IS has installed advanced monitoring software on computers in the Internet cafes, including keystroke software that records everything users type.
Anyone trying to log on with their own computer at an Internet café also risks being detected by so-called IP sniffers, which can detect the IP (Internet protocol) number of any computer or server, and thereby also their geographic location.
When installing the monitoring software in the Internet cafes, the IS patrols force everyone to leave the premises so they cannot see what the IS agents are doing, HSI reporters have witnessed.
IS has also installed a large number of street cameras to detect anyone trying to take pictures with cell phones or cameras.
Reliable sources close to IS also say the organization has also started using drones to monitor the populations of cities under its control, as well as for military recognizance. The sources spoke on the condition of anonymity for their own safety.
The sources also claim that organization has recruited children as spies and informants to report infractions against IS orders by residents of the cities.
Read more: Child warriors in the battle for Kobani
Local IS commanders have imposed extreme security measures after a failed U.S. hostage rescue attempt in early July that was followed by a U.S.-led military campaign that includes airstrikes targeting IS strongholds and leaders, the sources say.
Preceeding the US hostage rescue attempt in Syria, the religious leader of IS, or caliph, Abu Bakr al-Baghdadi, had repeatedly disguised himself as a burka-clad woman to avoid detection by U.S. satellites, airplanes and drones.
Read more: The quest for the caliph(ate)
Local sources tell HSI that IS military command posts since early July have been moved from military bases and to heavily-populated areas, such as in Raqqa, as a shield against airstrikes.
The sources claim that foreign hostages are also held in heavily populated areas, but never for long at the same location. In order to avoid security breaches and leaks, many local IS fighters are not told who or what they are guarding. Only a trusted few are briefed on sensitive matters.

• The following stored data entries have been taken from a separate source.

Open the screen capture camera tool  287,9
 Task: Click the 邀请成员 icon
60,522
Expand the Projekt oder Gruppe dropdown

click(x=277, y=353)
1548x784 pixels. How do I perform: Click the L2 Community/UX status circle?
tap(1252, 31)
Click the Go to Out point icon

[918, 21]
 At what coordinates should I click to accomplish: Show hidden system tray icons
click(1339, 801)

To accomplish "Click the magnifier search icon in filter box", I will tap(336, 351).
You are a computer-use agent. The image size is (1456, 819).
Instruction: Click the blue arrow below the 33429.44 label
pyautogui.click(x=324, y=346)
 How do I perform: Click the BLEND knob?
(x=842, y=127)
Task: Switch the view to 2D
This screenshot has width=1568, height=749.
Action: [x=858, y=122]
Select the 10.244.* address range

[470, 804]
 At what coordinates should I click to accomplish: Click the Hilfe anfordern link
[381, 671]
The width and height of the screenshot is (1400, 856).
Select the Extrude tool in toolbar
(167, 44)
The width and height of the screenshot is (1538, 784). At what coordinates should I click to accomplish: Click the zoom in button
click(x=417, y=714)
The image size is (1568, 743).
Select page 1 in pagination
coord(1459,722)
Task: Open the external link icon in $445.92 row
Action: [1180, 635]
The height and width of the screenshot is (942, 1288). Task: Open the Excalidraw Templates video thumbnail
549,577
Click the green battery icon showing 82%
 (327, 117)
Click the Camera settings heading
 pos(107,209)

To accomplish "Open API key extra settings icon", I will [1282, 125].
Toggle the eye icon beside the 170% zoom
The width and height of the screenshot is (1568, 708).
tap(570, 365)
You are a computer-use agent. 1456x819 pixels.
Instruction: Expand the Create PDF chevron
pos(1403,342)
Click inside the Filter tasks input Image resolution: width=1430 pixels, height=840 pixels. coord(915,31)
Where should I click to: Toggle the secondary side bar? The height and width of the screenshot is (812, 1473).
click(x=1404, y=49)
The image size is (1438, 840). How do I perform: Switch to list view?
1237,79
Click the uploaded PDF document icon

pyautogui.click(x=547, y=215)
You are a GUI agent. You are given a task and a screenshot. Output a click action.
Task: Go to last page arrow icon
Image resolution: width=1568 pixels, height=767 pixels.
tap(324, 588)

According to sources close to a local IS commander, IS recently executed at least four of its members because they were accused of communicating with Free Syrian Army (FSA), which was formed in 2011 by deserters from the Syrian government army. One of the IS soldiers was from Raqqa. Another was from Hasakah in Syria. All four men were killed at a mountain location near the Al-Itihad university, the sources claimed.